# garmin 178 gps/fishfinder difficulty



## tdejong302 (Nov 28, 2004)

Just installed a garmin 178 gps/fishfinder on my boat. Fishfinder works great however the gps sucks right now. I was on the water the other day and was about 1/2 mile from shore. The gps unit showed me on land. On my trip back to the landing I went around a point and the gps unit showed me on land. The unit is reading about 1/2 to 3/4 of a mile off. I tried to reinitialize the unit the get an updated reading however the unit won't let me reinitialize it. Everytime I turn it on it gets its own reading to within 20-100ft. however its not accurate. Right now all I have is an expensive fish finder. 

I have the unit mounted on the dash so it has a clear view to the sky (satelites). Its the only running unit on the dash so theres no interference. I contacted garmin and the tech dept. said that the unit needs an updated chip. The blue chips cost $225. So according to Garmin to get the gps unit to work right I need to spend more money. Out of the package units can't be relied on for navigation. I still dealing with garmin right now. I don't like the answers they are giving me. Any suggestions here would be appreciated. Frustrated in the u.p.


----------



## Gilbey (Oct 26, 2005)

tdejong302 said:


> The blue chips cost $225. So according to Garmin to get the gps unit to work right I need to spend more money. Out of the package units can't be relied on for navigation. I still dealing with garmin right now. I don't like the answers they are giving me. Any suggestions here would be appreciated. Frustrated in the u.p.

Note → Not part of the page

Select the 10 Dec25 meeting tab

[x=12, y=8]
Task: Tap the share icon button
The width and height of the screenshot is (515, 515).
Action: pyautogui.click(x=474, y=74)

Can't be of much help, just browsing to see what's working out there.

Wow, what a bunch of crap. Sorry to hear that and I know what NOT to buy


----------



## Captain Tan Can (Nov 9, 2005)

I'm not familiar with this particular model but I assume it shows your position as a triangle with the point showing your direction of travel. If it is like this you should know that your position is actually the center of the triangle, not the point. Also did you have it panned in to the closest without overpanning? I will tell you that by adding the optional charts the difference is night and day. If you want to know water depths and locate yourself on structure in the water you will really need the charts.


----------



## tdejong302 (Nov 28, 2004)

I agree with you I would like to know water depths and contours however I would like to first experience a marine gps that can tell me if I'm running into a dock, land or reef. Garmin..........you lost my vote. 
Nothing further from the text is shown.